Monday, December 16, 2019

Saying Goodbye to Our Dog, Wes

Every day for the last week I have thought about writing this post. But each day I just couldn't bring myself to do it. Death is hard. Last week, we said our final goodbye to our sweet family dog, our rescue Westie, named Wes.
The funny thing about love is that it can hit you when you least expect it to. One day, many moons ago (11+ years ago to be exact), my husband (then boyfriend) and I decided to stop in at the local vet clinic to see if they had dogs for adoption. We had no intention of getting a pet yet. But, they had one pet. One sweet Westie dog that they said and I quote, "had already been there too long that he needed to be adopted or alternatives may be arranged." They convinced us to do a trial run where I had no idea that they had no intention of ever actually taking back. But, we were hooked. Really, right there and then our story was already panning out with Wes.

This wasn't just any dog. It was our forever dog.
I get this post isn't going to interest everyone. I have made it no secret that this blog is for my children. But, they most likely won't remember Wes. He lived most of his life before them. The kids are young but Wes knew us the best before we had children. And then he was blessed to welcome in our babies. He loved our children wholeheartedly. We were all family.
 But this post, this post right here, is really for my husband and for myself. We will always remember Wes and the love we had for him.

I have spent so much of my adult life with this sweet puppy at my side that I don't even know how to continue on this journey without him. Yet, I must. I still hear him come through our back door, hear him crawling out from under my bed, and feel him beside me as I walk. So many walks we took together.

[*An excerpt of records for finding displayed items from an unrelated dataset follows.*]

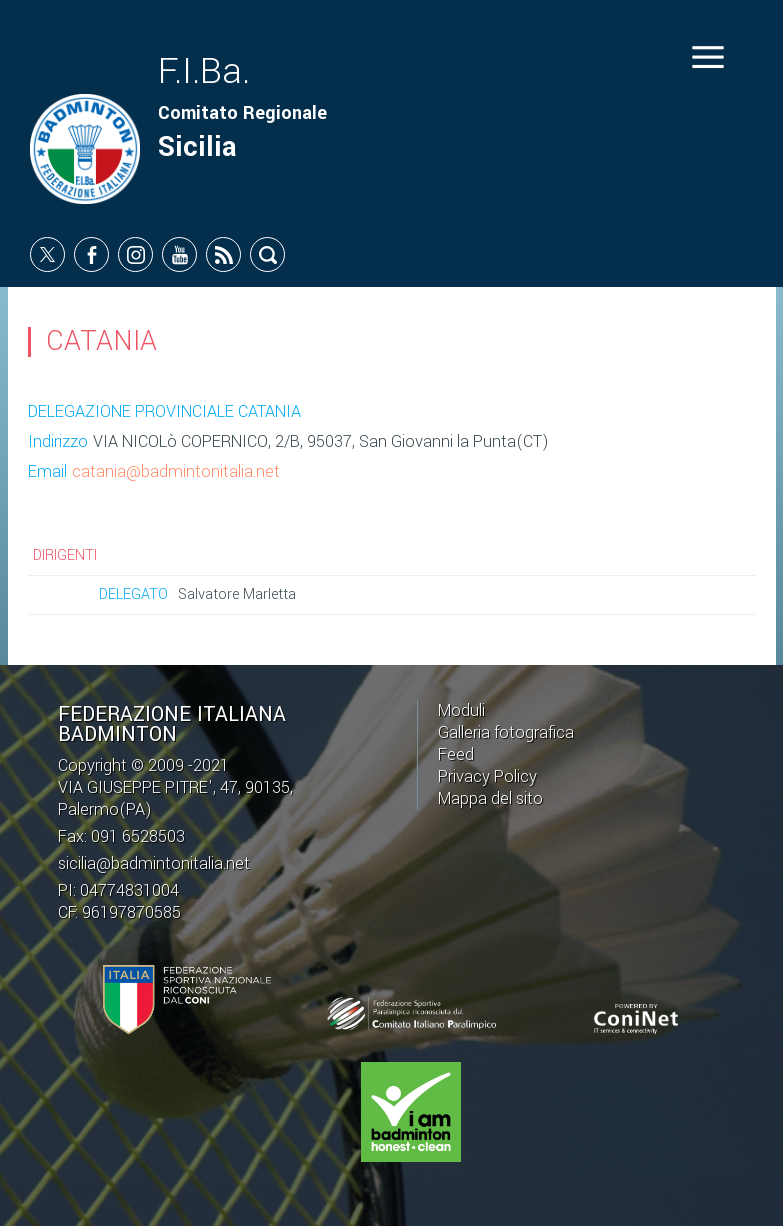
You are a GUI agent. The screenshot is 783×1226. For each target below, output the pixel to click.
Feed (456, 754)
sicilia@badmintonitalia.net (154, 863)
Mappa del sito (490, 798)
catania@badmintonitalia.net (176, 471)
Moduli (461, 710)
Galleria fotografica (506, 732)
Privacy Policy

There was a period of time when Monte and I were dealing with infertility and during those times I would cuddle with Wes. His love for us was alway constant. He got me through that extremely rough period of time. When we became pregnant with our daughter, I swore he knew it first. He continued to support our family and loved our children hard.

Wes loved adventure when he was younger and as he aged he preferred his routine more. Always a "grumpy old man" at heart, he liked control, to take the lead, and have everything done his way. We loved him for that. He thought he was the fastest dog and loved chasing toys and animals and running with me. He looked fast but he was not so fast at all. Wes also loved to swim and would start to paddle as soon as you put him near water. The best cuddler, pull out a blanket and he would lay with you all day. Ultimately, Wes just wanted to be where his humans were.

Through my tears, I went and rounded up photos I could find of him. These are in no particular order but they encompass so much of who he was to our family:


























Not just a dog but a family member to our household. 

Wes started his life with us at that vet clinic over 11 years ago when he was just a baby. We said our goodbye to him in that very same vet clinic. It just wasn't enough time with him. I wanted Wes to have stayed with us for the rest of our lives. But, his life came full circle, right there in that vet clinic. And, I am hopeful he connected those dots as we did.

As the saying goes, "if love could have saved you, you would have lived forever." We loved him so much. In the last few weeks of his life his health was poor. It was so hard to watch him go so quickly. We went to the vet and worked with them on a plan to save him but, in the end, he was ready. I'm not sure we would have ever been.

Goodbye my sweet Wes. May you feel no pain now. Until we meet again in Heaven, watch over us.